→ Problem details: Recast the records below as a JSON list of strings, one string per line, leaving out blank lines.

→ Entries shown:
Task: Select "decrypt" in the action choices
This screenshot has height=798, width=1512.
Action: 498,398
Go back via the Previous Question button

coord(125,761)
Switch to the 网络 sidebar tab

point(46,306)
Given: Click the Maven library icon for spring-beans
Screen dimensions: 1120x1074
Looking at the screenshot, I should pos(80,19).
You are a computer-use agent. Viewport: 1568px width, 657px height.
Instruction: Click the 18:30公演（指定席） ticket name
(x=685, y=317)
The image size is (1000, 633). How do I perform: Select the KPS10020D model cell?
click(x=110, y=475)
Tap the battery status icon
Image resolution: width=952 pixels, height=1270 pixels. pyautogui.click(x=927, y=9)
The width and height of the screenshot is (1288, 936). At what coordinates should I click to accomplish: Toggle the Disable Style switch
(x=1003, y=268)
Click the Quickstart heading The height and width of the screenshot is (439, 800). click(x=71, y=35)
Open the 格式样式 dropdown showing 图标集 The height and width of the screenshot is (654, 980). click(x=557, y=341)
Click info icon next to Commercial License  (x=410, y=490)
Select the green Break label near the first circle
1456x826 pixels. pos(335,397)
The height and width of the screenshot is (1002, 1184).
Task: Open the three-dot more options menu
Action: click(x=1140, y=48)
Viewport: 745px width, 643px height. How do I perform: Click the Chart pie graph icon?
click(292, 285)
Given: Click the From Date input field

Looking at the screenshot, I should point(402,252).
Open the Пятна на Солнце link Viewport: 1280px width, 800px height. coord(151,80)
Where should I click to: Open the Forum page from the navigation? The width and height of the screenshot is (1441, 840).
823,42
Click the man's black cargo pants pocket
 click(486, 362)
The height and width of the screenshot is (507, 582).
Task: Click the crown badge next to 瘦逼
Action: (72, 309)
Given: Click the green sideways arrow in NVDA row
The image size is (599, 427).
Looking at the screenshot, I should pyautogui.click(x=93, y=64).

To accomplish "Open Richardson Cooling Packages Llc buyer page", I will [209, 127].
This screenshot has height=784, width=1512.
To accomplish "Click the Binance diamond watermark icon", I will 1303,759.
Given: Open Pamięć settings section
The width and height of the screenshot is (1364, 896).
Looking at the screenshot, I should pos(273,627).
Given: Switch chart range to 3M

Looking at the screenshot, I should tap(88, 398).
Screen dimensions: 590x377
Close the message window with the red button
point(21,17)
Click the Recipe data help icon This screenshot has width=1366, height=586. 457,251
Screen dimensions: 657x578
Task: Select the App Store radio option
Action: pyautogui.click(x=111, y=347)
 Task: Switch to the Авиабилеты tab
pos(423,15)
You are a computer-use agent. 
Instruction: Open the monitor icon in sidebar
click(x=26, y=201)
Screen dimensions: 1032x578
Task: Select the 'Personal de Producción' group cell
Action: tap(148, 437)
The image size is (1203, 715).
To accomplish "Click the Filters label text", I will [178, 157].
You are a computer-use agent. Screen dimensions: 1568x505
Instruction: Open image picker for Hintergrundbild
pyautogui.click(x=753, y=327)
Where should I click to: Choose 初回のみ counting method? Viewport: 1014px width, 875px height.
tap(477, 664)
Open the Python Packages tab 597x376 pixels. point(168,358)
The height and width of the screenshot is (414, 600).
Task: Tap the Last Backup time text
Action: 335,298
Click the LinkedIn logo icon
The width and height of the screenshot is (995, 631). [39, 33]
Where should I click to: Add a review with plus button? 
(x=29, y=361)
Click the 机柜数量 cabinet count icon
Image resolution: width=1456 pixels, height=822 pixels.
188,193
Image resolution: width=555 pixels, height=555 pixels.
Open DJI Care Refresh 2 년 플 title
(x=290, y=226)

→ Result for this exercise:
[
  "Task: Select \"decrypt\" in the action choices",
  "This screenshot has height=798, width=1512.",
  "Action: 498,398",
  "Go back via the Previous Question button",
  "coord(125,761)",
  "Switch to the 网络 sidebar tab",
  "point(46,306)",
  "Given: Click the Maven library icon for spring-beans",
  "Screen dimensions: 1120x1074",
  "Looking at the screenshot, I should pos(80,19).",
  "You are a computer-use agent. Viewport: 1568px width, 657px height.",
  "Instruction: Click the 18:30公演（指定席） ticket name",
  "(x=685, y=317)",
  "The image size is (1000, 633). How do I perform: Select the KPS10020D model cell?",
  "click(x=110, y=475)",
  "Tap the battery status icon",
  "Image resolution: width=952 pixels, height=1270 pixels. pyautogui.click(x=927, y=9)",
  "The width and height of the screenshot is (1288, 936). At what coordinates should I click to accomplish: Toggle the Disable Style switch",
  "(x=1003, y=268)",
  "Click the Quickstart heading The height and width of the screenshot is (439, 800). click(x=71, y=35)",
  "Open the 格式样式 dropdown showing 图标集 The height and width of the screenshot is (654, 980). click(x=557, y=341)",
  "Click info icon next to Commercial License  (x=410, y=490)",
  "Select the green Break label near the first circle",
  "1456x826 pixels. pos(335,397)",
  "The height and width of the screenshot is (1002, 1184).",
  "Task: Open the three-dot more options menu",
  "Action: click(x=1140, y=48)",
  "Viewport: 745px width, 643px height. How do I perform: Click the Chart pie graph icon?",
  "click(292, 285)",
  "Given: Click the From Date input field",
  "Looking at the screenshot, I should point(402,252).",
  "Open the Пятна на Солнце link Viewport: 1280px width, 800px height. coord(151,80)",
  "Where should I click to: Open the Forum page from the navigation? The width and height of the screenshot is (1441, 840).",
  "823,42",
  "Click the man's black cargo pants pocket",
  " click(486, 362)",
  "The height and width of the screenshot is (507, 582).",
  "Task: Click the crown badge next to 瘦逼",
  "Action: (72, 309)",
  "Given: Click the green sideways arrow in NVDA row",
  "The image size is (599, 427).",
  "Looking at the screenshot, I should pyautogui.click(x=93, y=64).",
  "To accomplish \"Open Richardson Cooling Packages Llc buyer page\", I will [209, 127].",
  "This screenshot has height=784, width=1512.",
  "To accomplish \"Click the Binance diamond watermark icon\", I will 1303,759.",
  "Given: Open Pamięć settings section",
  "The width and height of the screenshot is (1364, 896).",
  "Looking at the screenshot, I should pos(273,627).",
  "Given: Switch chart range to 3M",
  "Looking at the screenshot, I should tap(88, 398).",
  "Screen dimensions: 590x377",
  "Close the message window with the red button",
  "point(21,17)",
  "Click the Recipe data help icon This screenshot has width=1366, height=586. 457,251",
  "Screen dimensions: 657x578",
  "Task: Select the App Store radio option",
  "Action: pyautogui.click(x=111, y=347)",
  " Task: Switch to the Авиабилеты tab",
  "pos(423,15)",
  "You are a computer-use agent. ",
  "Instruction: Open the monitor icon in sidebar",
  "click(x=26, y=201)",
  "Screen dimensions: 1032x578",
  "Task: Select the 'Personal de Producción' group cell",
  "Action: tap(148, 437)",
  "The image size is (1203, 715).",
  "To accomplish \"Click the Filters label text\", I will [178, 157].",
  "You are a computer-use agent. Screen dimensions: 1568x505",
  "Instruction: Open image picker for Hintergrundbild",
  "pyautogui.click(x=753, y=327)",
  "Where should I click to: Choose 初回のみ counting method? Viewport: 1014px width, 875px height.",
  "tap(477, 664)",
  "Open the Python Packages tab 597x376 pixels. point(168,358)",
  "The height and width of the screenshot is (414, 600).",
  "Task: Tap the Last Backup time text",
  "Action: 335,298",
  "Click the LinkedIn logo icon",
  "The width and height of the screenshot is (995, 631). [39, 33]",
  "Where should I click to: Add a review with plus button? ",
  "(x=29, y=361)",
  "Click the 机柜数量 cabinet count icon",
  "Image resolution: width=1456 pixels, height=822 pixels.",
  "188,193",
  "Image resolution: width=555 pixels, height=555 pixels.",
  "Open DJI Care Refresh 2 년 플 title",
  "(x=290, y=226)"
]